(Records from a data collection)
== Segment start ==
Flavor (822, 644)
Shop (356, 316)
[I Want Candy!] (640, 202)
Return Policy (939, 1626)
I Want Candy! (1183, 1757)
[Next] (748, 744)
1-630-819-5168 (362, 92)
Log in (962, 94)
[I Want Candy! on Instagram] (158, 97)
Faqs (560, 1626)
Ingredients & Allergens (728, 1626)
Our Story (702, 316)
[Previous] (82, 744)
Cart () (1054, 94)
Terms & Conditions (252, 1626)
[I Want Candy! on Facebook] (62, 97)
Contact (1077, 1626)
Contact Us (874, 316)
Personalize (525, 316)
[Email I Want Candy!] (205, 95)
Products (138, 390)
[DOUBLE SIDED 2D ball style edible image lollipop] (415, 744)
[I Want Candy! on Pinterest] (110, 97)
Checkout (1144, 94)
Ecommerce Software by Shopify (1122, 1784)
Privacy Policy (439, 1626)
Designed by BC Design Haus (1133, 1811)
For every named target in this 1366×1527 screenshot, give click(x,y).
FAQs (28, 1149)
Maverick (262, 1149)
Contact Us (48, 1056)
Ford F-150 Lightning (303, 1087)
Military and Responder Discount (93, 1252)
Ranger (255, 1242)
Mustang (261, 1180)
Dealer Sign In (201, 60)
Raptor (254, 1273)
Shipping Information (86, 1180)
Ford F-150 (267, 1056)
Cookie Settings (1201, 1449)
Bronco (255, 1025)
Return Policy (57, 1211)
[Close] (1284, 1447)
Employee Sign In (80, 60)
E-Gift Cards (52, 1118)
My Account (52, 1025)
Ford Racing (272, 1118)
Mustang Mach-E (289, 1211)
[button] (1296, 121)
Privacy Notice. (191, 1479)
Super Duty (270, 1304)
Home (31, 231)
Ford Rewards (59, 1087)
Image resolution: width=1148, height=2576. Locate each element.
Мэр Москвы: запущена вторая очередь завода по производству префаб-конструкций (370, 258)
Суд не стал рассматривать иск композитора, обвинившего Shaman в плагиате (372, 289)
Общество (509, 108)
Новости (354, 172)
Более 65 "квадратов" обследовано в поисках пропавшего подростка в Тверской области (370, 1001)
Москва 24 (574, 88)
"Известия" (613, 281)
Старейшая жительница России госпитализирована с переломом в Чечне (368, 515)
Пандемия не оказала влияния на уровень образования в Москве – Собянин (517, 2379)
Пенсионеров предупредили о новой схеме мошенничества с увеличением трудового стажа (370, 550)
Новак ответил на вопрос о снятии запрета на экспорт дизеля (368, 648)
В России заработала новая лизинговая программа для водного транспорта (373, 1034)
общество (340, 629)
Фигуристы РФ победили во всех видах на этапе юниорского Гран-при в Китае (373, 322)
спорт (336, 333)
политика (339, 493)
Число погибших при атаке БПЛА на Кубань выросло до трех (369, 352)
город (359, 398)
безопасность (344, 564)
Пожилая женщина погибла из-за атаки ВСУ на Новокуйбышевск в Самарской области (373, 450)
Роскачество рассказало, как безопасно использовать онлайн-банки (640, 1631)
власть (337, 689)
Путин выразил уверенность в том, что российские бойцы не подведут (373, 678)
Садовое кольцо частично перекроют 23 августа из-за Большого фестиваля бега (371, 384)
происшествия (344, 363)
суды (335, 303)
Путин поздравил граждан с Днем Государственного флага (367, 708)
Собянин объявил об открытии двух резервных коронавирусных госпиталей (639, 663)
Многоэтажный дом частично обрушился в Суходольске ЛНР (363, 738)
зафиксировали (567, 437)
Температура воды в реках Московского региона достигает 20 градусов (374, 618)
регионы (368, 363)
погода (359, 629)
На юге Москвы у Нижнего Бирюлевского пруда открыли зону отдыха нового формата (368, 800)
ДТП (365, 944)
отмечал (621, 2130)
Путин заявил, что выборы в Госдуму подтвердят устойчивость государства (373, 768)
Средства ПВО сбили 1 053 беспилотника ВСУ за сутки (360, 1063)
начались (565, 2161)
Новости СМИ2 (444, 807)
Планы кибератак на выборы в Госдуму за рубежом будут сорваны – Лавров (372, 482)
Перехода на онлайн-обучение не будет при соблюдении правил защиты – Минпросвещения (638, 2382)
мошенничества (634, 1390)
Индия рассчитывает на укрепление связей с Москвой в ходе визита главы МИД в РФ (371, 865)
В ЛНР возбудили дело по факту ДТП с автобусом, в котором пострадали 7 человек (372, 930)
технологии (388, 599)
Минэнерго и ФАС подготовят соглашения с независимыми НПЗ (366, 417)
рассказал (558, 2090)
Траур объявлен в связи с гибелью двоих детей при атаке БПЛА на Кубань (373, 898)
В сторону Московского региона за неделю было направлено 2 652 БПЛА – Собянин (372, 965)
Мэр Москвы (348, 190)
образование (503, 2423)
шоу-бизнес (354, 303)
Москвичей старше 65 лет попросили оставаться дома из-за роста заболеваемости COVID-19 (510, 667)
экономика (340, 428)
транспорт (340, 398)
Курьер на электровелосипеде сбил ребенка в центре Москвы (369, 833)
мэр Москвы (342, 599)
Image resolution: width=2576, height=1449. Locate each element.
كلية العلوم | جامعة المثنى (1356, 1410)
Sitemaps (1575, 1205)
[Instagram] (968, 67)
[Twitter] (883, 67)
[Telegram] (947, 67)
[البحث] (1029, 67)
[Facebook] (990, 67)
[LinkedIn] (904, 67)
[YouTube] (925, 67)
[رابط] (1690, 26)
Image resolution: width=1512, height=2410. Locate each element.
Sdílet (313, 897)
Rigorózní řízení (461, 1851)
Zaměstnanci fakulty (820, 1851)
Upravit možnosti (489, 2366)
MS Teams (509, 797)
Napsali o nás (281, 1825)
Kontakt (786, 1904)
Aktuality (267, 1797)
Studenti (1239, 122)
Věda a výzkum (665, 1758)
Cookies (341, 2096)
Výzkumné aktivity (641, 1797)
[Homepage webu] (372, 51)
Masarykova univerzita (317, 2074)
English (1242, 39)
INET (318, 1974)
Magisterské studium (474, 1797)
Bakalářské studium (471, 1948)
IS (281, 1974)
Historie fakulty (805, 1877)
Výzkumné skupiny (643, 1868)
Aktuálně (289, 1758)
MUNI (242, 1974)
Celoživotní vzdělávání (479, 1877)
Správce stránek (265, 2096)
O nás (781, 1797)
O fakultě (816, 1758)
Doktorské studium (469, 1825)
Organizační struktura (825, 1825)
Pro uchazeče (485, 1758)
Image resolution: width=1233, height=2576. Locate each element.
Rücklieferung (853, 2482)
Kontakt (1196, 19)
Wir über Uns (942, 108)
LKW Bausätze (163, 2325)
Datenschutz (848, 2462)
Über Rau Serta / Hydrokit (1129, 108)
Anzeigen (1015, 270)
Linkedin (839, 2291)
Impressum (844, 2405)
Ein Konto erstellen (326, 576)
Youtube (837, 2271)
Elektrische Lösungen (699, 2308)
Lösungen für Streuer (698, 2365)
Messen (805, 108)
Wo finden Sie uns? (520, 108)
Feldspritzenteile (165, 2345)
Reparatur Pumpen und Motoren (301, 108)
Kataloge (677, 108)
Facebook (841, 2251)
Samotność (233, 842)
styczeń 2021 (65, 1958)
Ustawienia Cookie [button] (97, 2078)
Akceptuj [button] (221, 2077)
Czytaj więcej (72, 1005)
== Segment end ==
_PROBLEM DESCRIPTION_
Output every record without changing any wording.

_SOLUTION TO THE EXERCISE_
Flavor (822, 644)
Shop (356, 316)
[I Want Candy!] (640, 202)
Return Policy (939, 1626)
I Want Candy! (1183, 1757)
[Next] (748, 744)
1-630-819-5168 (362, 92)
Log in (962, 94)
[I Want Candy! on Instagram] (158, 97)
Faqs (560, 1626)
Ingredients & Allergens (728, 1626)
Our Story (702, 316)
[Previous] (82, 744)
Cart () (1054, 94)
Terms & Conditions (252, 1626)
[I Want Candy! on Facebook] (62, 97)
Contact (1077, 1626)
Contact Us (874, 316)
Personalize (525, 316)
[Email I Want Candy!] (205, 95)
Products (138, 390)
[DOUBLE SIDED 2D ball style edible image lollipop] (415, 744)
[I Want Candy! on Pinterest] (110, 97)
Checkout (1144, 94)
Ecommerce Software by Shopify (1122, 1784)
Privacy Policy (439, 1626)
Designed by BC Design Haus (1133, 1811)
For every named target in this 1366×1527 screenshot, give click(x,y).
FAQs (28, 1149)
Maverick (262, 1149)
Contact Us (48, 1056)
Ford F-150 Lightning (303, 1087)
Military and Responder Discount (93, 1252)
Ranger (255, 1242)
Mustang (261, 1180)
Dealer Sign In (201, 60)
Raptor (254, 1273)
Shipping Information (86, 1180)
Ford F-150 (267, 1056)
Cookie Settings (1201, 1449)
Bronco (255, 1025)
Return Policy (57, 1211)
[Close] (1284, 1447)
Employee Sign In (80, 60)
E-Gift Cards (52, 1118)
My Account (52, 1025)
Ford Racing (272, 1118)
Mustang Mach-E (289, 1211)
[button] (1296, 121)
Privacy Notice. (191, 1479)
Super Duty (270, 1304)
Home (31, 231)
Ford Rewards (59, 1087)
Image resolution: width=1148, height=2576. Locate each element.
Мэр Москвы: запущена вторая очередь завода по производству префаб-конструкций (370, 258)
Суд не стал рассматривать иск композитора, обвинившего Shaman в плагиате (372, 289)
Общество (509, 108)
Новости (354, 172)
Более 65 "квадратов" обследовано в поисках пропавшего подростка в Тверской области (370, 1001)
Москва 24 (574, 88)
"Известия" (613, 281)
Старейшая жительница России госпитализирована с переломом в Чечне (368, 515)
Пандемия не оказала влияния на уровень образования в Москве – Собянин (517, 2379)
Пенсионеров предупредили о новой схеме мошенничества с увеличением трудового стажа (370, 550)
Новак ответил на вопрос о снятии запрета на экспорт дизеля (368, 648)
В России заработала новая лизинговая программа для водного транспорта (373, 1034)
общество (340, 629)
Фигуристы РФ победили во всех видах на этапе юниорского Гран-при в Китае (373, 322)
спорт (336, 333)
политика (339, 493)
Число погибших при атаке БПЛА на Кубань выросло до трех (369, 352)
город (359, 398)
безопасность (344, 564)
Пожилая женщина погибла из-за атаки ВСУ на Новокуйбышевск в Самарской области (373, 450)
Роскачество рассказало, как безопасно использовать онлайн-банки (640, 1631)
власть (337, 689)
Путин выразил уверенность в том, что российские бойцы не подведут (373, 678)
Садовое кольцо частично перекроют 23 августа из-за Большого фестиваля бега (371, 384)
происшествия (344, 363)
суды (335, 303)
Путин поздравил граждан с Днем Государственного флага (367, 708)
Собянин объявил об открытии двух резервных коронавирусных госпиталей (639, 663)
Многоэтажный дом частично обрушился в Суходольске ЛНР (363, 738)
зафиксировали (567, 437)
Температура воды в реках Московского региона достигает 20 градусов (374, 618)
регионы (368, 363)
погода (359, 629)
На юге Москвы у Нижнего Бирюлевского пруда открыли зону отдыха нового формата (368, 800)
ДТП (365, 944)
отмечал (621, 2130)
Путин заявил, что выборы в Госдуму подтвердят устойчивость государства (373, 768)
Средства ПВО сбили 1 053 беспилотника ВСУ за сутки (360, 1063)
начались (565, 2161)
Новости СМИ2 (444, 807)
Планы кибератак на выборы в Госдуму за рубежом будут сорваны – Лавров (372, 482)
Перехода на онлайн-обучение не будет при соблюдении правил защиты – Минпросвещения (638, 2382)
мошенничества (634, 1390)
Индия рассчитывает на укрепление связей с Москвой в ходе визита главы МИД в РФ (371, 865)
В ЛНР возбудили дело по факту ДТП с автобусом, в котором пострадали 7 человек (372, 930)
технологии (388, 599)
Минэнерго и ФАС подготовят соглашения с независимыми НПЗ (366, 417)
рассказал (558, 2090)
Траур объявлен в связи с гибелью двоих детей при атаке БПЛА на Кубань (373, 898)
В сторону Московского региона за неделю было направлено 2 652 БПЛА – Собянин (372, 965)
Мэр Москвы (348, 190)
образование (503, 2423)
шоу-бизнес (354, 303)
Москвичей старше 65 лет попросили оставаться дома из-за роста заболеваемости COVID-19 (510, 667)
экономика (340, 428)
транспорт (340, 398)
Курьер на электровелосипеде сбил ребенка в центре Москвы (369, 833)
мэр Москвы (342, 599)
Image resolution: width=2576, height=1449. Locate each element.
كلية العلوم | جامعة المثنى (1356, 1410)
Sitemaps (1575, 1205)
[Instagram] (968, 67)
[Twitter] (883, 67)
[Telegram] (947, 67)
[البحث] (1029, 67)
[Facebook] (990, 67)
[LinkedIn] (904, 67)
[YouTube] (925, 67)
[رابط] (1690, 26)
Image resolution: width=1512, height=2410. Locate each element.
Sdílet (313, 897)
Rigorózní řízení (461, 1851)
Zaměstnanci fakulty (820, 1851)
Upravit možnosti (489, 2366)
MS Teams (509, 797)
Napsali o nás (281, 1825)
Kontakt (786, 1904)
Aktuality (267, 1797)
Studenti (1239, 122)
Věda a výzkum (665, 1758)
Cookies (341, 2096)
Výzkumné aktivity (641, 1797)
[Homepage webu] (372, 51)
Masarykova univerzita (317, 2074)
English (1242, 39)
INET (318, 1974)
Magisterské studium (474, 1797)
Bakalářské studium (471, 1948)
IS (281, 1974)
Historie fakulty (805, 1877)
Výzkumné skupiny (643, 1868)
Aktuálně (289, 1758)
MUNI (242, 1974)
Celoživotní vzdělávání (479, 1877)
Správce stránek (265, 2096)
O nás (781, 1797)
O fakultě (816, 1758)
Doktorské studium (469, 1825)
Organizační struktura (825, 1825)
Pro uchazeče (485, 1758)
Image resolution: width=1233, height=2576. Locate each element.
Rücklieferung (853, 2482)
Kontakt (1196, 19)
Wir über Uns (942, 108)
LKW Bausätze (163, 2325)
Datenschutz (848, 2462)
Über Rau Serta / Hydrokit (1129, 108)
Anzeigen (1015, 270)
Linkedin (839, 2291)
Impressum (844, 2405)
Ein Konto erstellen (326, 576)
Youtube (837, 2271)
Elektrische Lösungen (699, 2308)
Lösungen für Streuer (698, 2365)
Messen (805, 108)
Wo finden Sie uns? (520, 108)
Feldspritzenteile (165, 2345)
Reparatur Pumpen und Motoren (301, 108)
Kataloge (677, 108)
Facebook (841, 2251)
Samotność (233, 842)
styczeń 2021 (65, 1958)
Ustawienia Cookie [button] (97, 2078)
Akceptuj [button] (221, 2077)
Czytaj więcej (72, 1005)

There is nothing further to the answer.